马翔一头雾水,他根本不知道生了什么事情,哪里拿得出意见来?他只好望向赵思文。赵思文连忙把这事情的前因后果跟马翔大概解释了一下,马翔顿时就跳了起来,“这不混蛋吗?杀敌人时逃得比敌人都快,看到自己人动刀子却是一点都不带手软的!太缺德了!”
“那么您怎么觉得?”赵思文连忙追问道,但是马翔摆了摆手道,“这事情你别问我,这是北方军自己内部事务,我们无权干涉。”说着他望向了在远处正站着的赵喜敏。
赵喜敏此刻并没有说话,双眼迷离,他的脑海里闪过一幅幅画面,在阮福源手下英勇作战时的他,奋勇向前为他夺得了南岸军的总指挥一职,但是随后他就变得狂妄自大,仰仗自己手中的力量在这界镇当了土皇帝。后来在新皇帝推翻阮福源的时候,他不仅没有带头保卫他自己的权力来源阮福源,反而是立刻表示易帜跟随新皇帝。这样的选择让忠于皇帝的伊藤宅三带领他手下数万人连夜离开,不仅带走了几乎全部物资,剩下带不走的物资连同房屋一起全部被焚毁,就连水田的供水渠道也都被破坏,让南岸军遭受了重大的物资损失。

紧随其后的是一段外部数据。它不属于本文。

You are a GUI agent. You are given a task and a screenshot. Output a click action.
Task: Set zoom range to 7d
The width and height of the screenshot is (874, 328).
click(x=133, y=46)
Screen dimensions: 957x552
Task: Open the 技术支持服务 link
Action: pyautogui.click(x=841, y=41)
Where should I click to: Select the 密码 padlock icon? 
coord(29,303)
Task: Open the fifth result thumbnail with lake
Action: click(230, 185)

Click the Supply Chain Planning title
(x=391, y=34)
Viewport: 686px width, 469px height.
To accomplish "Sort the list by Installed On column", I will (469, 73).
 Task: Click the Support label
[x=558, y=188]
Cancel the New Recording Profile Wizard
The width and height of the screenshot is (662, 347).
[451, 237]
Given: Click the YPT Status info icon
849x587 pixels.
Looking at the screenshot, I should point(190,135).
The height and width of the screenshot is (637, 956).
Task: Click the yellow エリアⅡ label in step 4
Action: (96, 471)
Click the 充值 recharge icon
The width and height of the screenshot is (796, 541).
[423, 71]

他的报应转瞬即至,新皇帝的旨意很快就到来,让他率领整个南岸军前去攻打前朝皇帝阮福源所在的占城港。与新皇帝的旨意一起来的,是迈德诺人的6战主力,在罗素的驱赶之下,南岸军的十万大军不得不离开了自己苦心经营的界镇,前往攻击占城港。随后南岸军在攻击占城港的战斗中遭到了惨败,赵喜敏不仅赔光了南岸军的几乎全部主力部队,也丢失了全部的物资。几乎失去了一切的他疯狂地收拢溃兵,好不容易收拢了数千人,然后带着这群人去投奔北安南。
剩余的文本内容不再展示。